Python-Programming-Lesson-Notes

Reconstructing Data

Explain what each line in the following short program does: what is in first, second, etc.?

first = pd.read_csv('data/gapminder_all.csv', index_col='country')
second = first[first['continent'] == 'Americas']
third = second.drop('Puerto Rico')
fourth = third.drop('continent', axis = 1)
fourth.to_csv('result.csv')
Solution Let’s go through this piece of code line by line. Python
first = pd.read_csv('data/gapminder_all.csv', index_col='country')

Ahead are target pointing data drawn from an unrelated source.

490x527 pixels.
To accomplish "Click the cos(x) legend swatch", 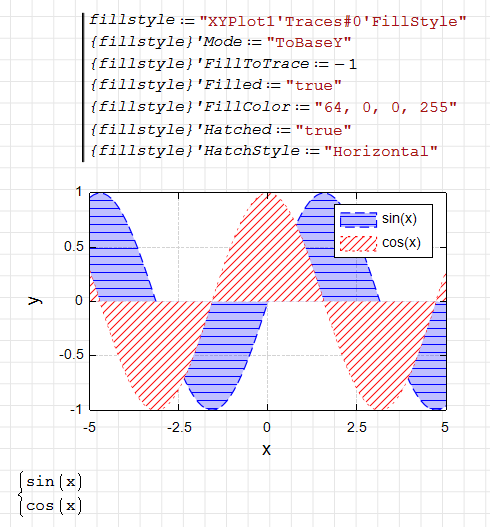I will tap(358, 244).
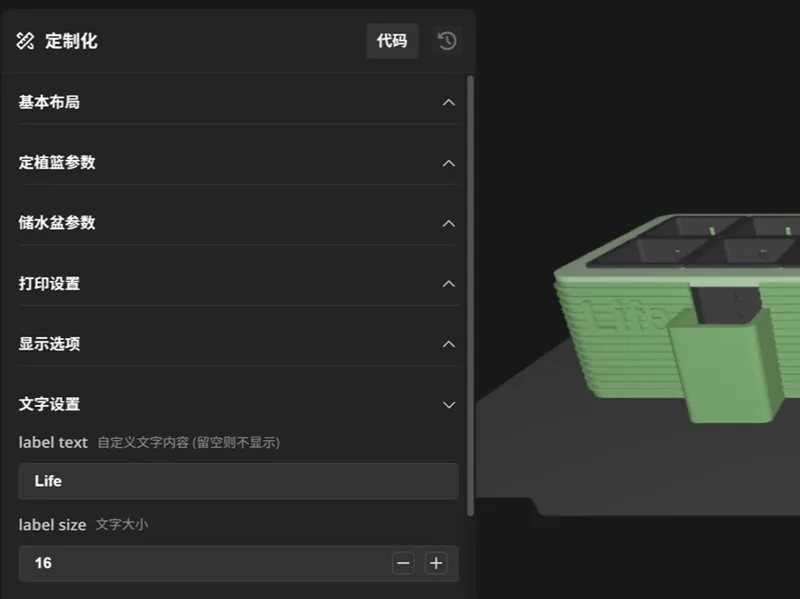800x599 pixels.
Task: Click the panel's vertical scrollbar
Action: [470, 296]
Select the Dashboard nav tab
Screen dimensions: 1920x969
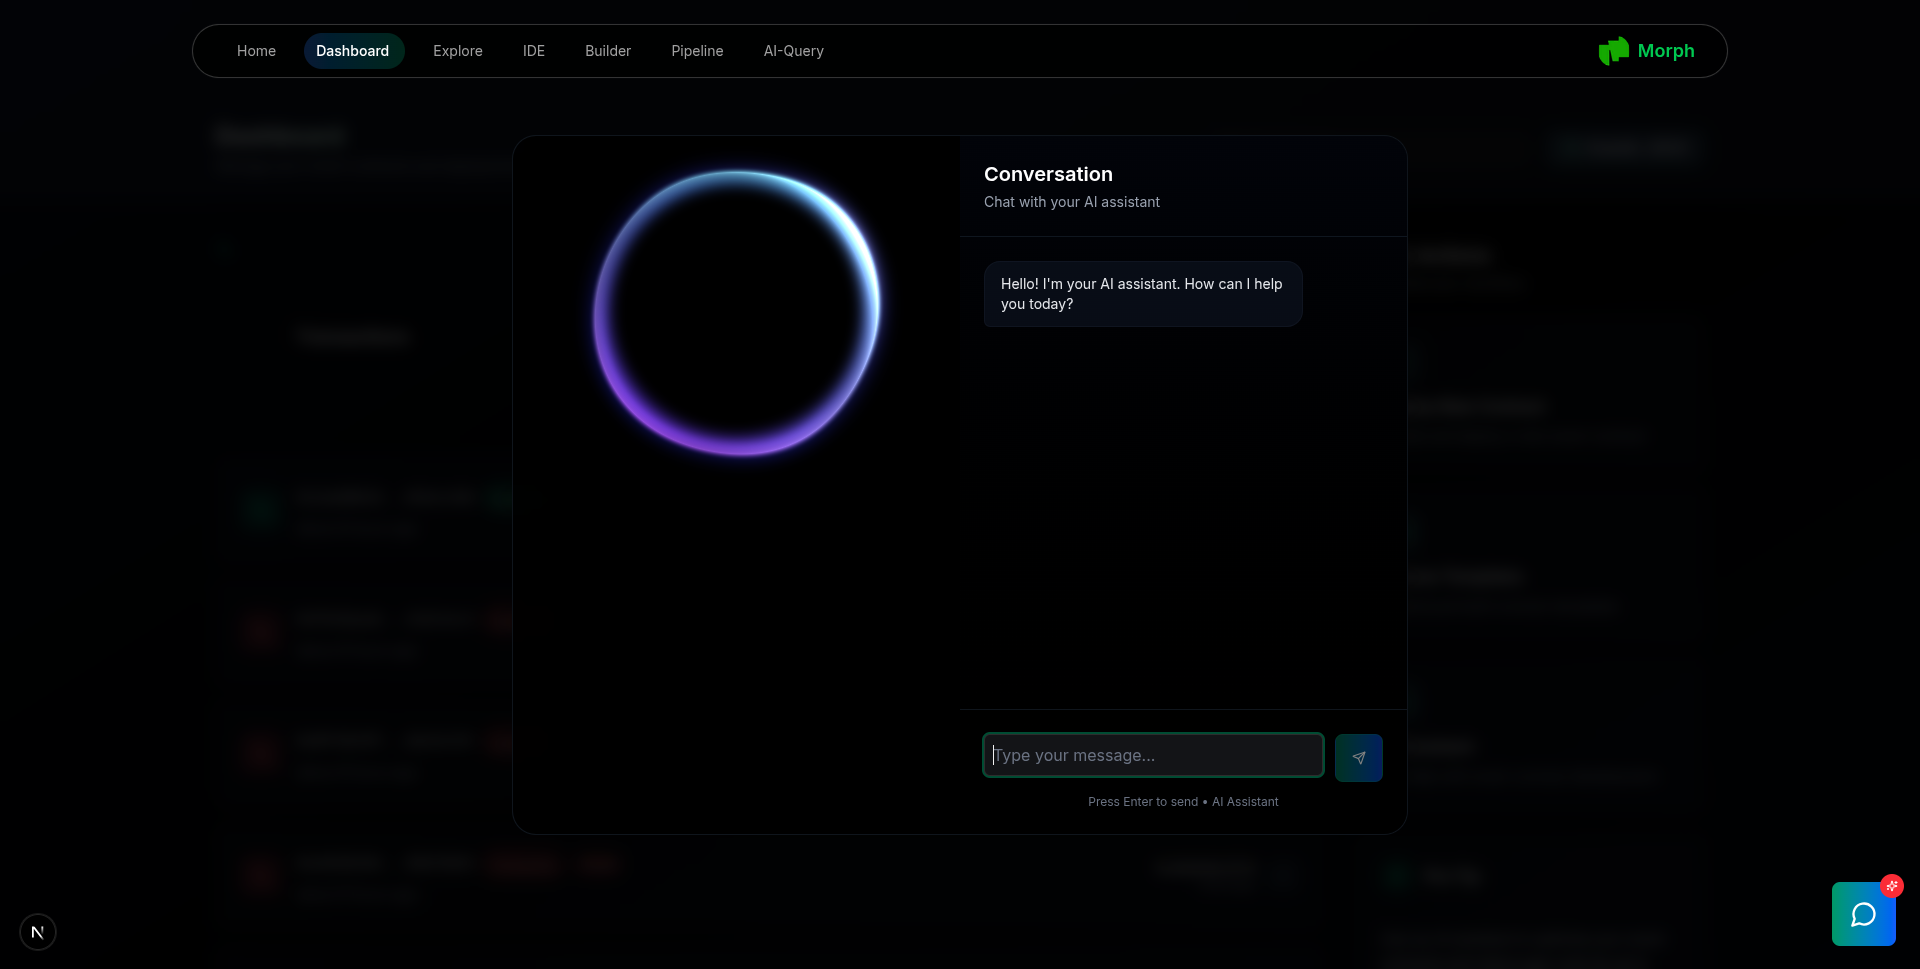(353, 51)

This line loads the dataset containing the GDP data from all countries into a dataframe called first. The index_col='country' parameter selects which column to use as the row labels in the dataframe. Python
second = first[first['continent'] == 'Americas']

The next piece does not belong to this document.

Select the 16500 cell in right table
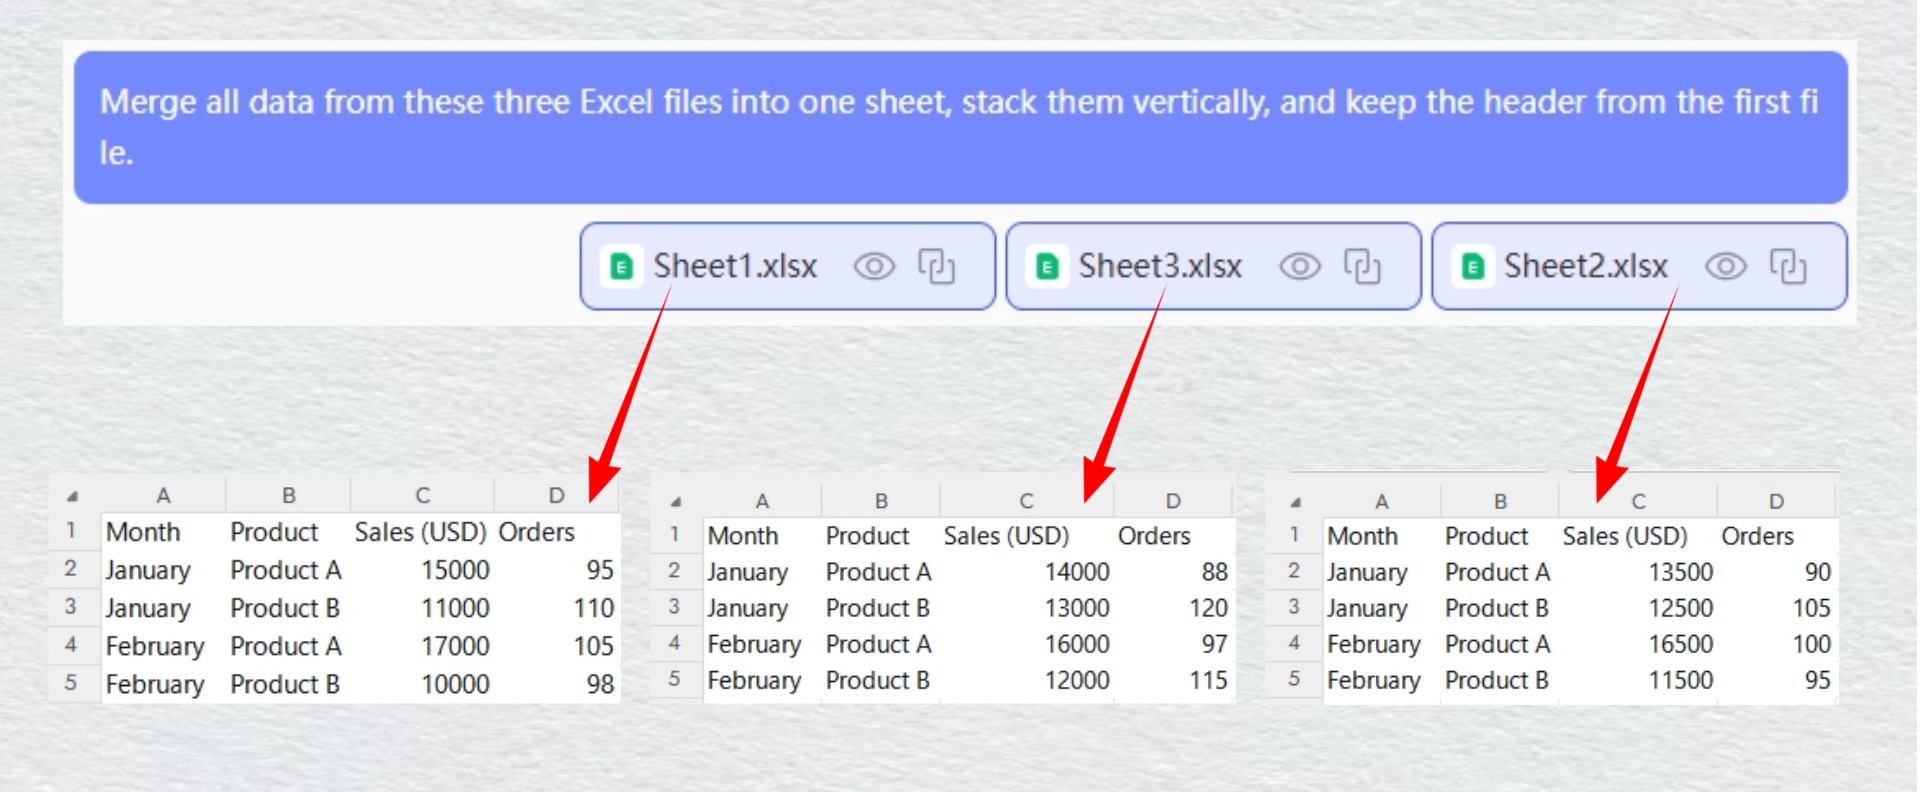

This line makes a selection: only those rows of first for which the ‘continent’ column matches ‘Americas’ are extracted. Notice how the Boolean expression inside the brackets, first['continent'] == 'Americas', is used to select only those rows where the expression is true. Try printing this expression! Can you print also its individual True/False elements? (hint: first assign the expression to a variable) Python
third = second.drop('Puerto Rico')
As the syntax suggests, this line drops the row from second where the label is ‘Puerto Rico’. The resulting dataframe third has one row less than the original dataframe second. Python
fourth = third.drop('continent', axis = 1)
Again we apply the drop function, but in this case we are dropping not a row but a whole column. To accomplish this, we need to specify also the axis parameter (we want to drop the second column which has index 1). Python
fourth.to_csv('result.csv')
The final step is to write the data that we have been working on to a csv file. Pandas makes this easy with the to_csv() function. The only required argument to the function is the filename. Note that the file will be written in the directory from which you started the Jupyter or Python session.